▸ **AUFGABENLISTE**
a: Schreib aus dem Textauszug über die Jodtabletten alles von "Gelsenkirchen. Während NRW-Inniminister" bis hinunter zu "Lager der Feuerwehr." noch einmal ab und ersetze dabei "Jodtabletten" durch "Kaliumiodid-Tabletten".
b: Führ den Textauszug über die Jodtabletten in Gelsenkirchen dort weiter, wo er aufhört.

▸ **TEXTAUSZUG**
Gelsenkirchen. Während NRW-Inniminister Ralf Jäger (SPD) darüber nachdenkt, ob die Städte Jodtabletten ausgeben dürfen, hat sich in Gelsenkirchen herausgestellt: Hier gibt es sie bereits in einem Lager der Feuerwehr.
Der Rat der Stadt Gelsenkirchen hat in diesem Themenfeld über eine Resolution früh Stellung bezogen. Er unterstützt auf Antrag der Grünen Ratsfraktion einstimmig das gemeinsame juristische Vorgehen der Städteregion Aachen und des Landes NRW gegen den Betrieb der belgischen Alt-Atomkraftwerke Doel 1 und 2 (bei Antwerpen) sowie Tihange 1 (bei Lüttich). Die umstrittenen Alt-Reaktoren, deren Laufzeiten ohne förmliche Beteiligung der Nachbarstaaten weit über die geplante Lebensdauer von 40 Jahren hinaus verlängert wurden, sind die Ursache für eine schnell an Fahrt gewinnende Diskussion: Bürger mit Jodtabletten zu versorgen.

▸ **DATENSATZINHALT**
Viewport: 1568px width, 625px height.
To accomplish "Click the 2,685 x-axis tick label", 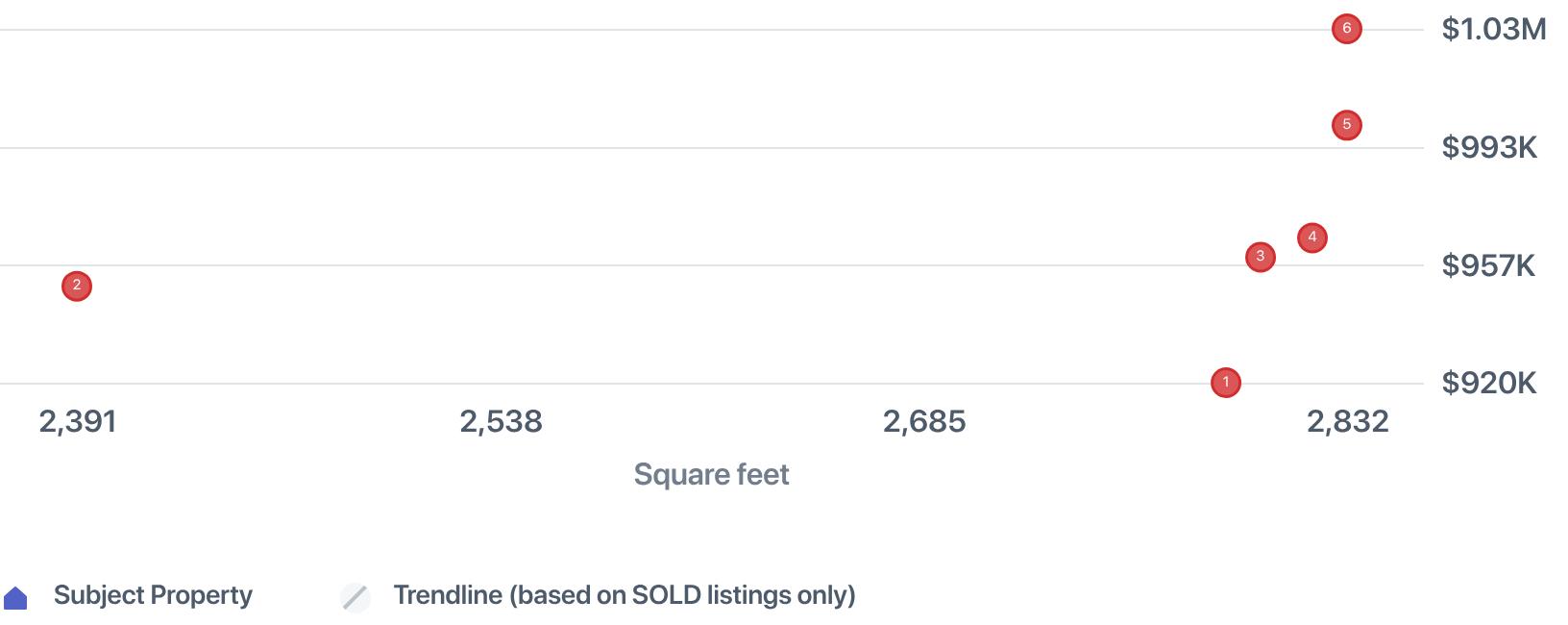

▸ **LÖSUNGEN**
a:
Gelsenkirchen. Während NRW-Inniminister Ralf Jäger (SPD) darüber nachdenkt, ob die Städte Kaliumiodid-Tabletten ausgeben dürfen, hat sich in Gelsenkirchen herausgestellt: Hier gibt es sie bereits in einem Lager der Feuerwehr.

b:
Sieben Ausgabestellen
In Gelsenkirchen wäre dieses Vorhaben für die definierte Risikogruppe (Menschen bis 45 Jahre) heute schon abgesichert. Stadtsprecher Martin Schulmann sagte der WAZ auf Anfrage, dass die Feuerwehr, die im Zuge des Katastrophenschutzes für die Verteilung zuständig wäre, seit dem Jahr 2014 rund 120.000 Jodtabletten vorhalten würde und die Risikogruppe tatsächlich rund 70.800 Personen umfasse. „Es würde meines Wissens sieben Ausgabestellen im Stadtgebiet geben, die alle einen Radius von etwa ungefähr drei Kilometern Strecke oder 30 Gehminuten umfassen.“
Ob die Feuerwehr im Fall einer tatsächlichen Katastrophe nicht andere Aufgaben zu erledigen hätte... – das mochte Schulmann nicht beantworten, der den Gedanken, die Bürgerschaft aktiv in die Versorgung einzubinden, für keinen verkehrten Ansatz hält. „Immerhin liegen die Produktionskosten für eine Tablette bei weniger als einem Cent. Eine abgestimmte Meinung aus dem Bereich des Katastrophenschutzes dazu aber gibt es noch nicht“, sagte der Stadtsprecher.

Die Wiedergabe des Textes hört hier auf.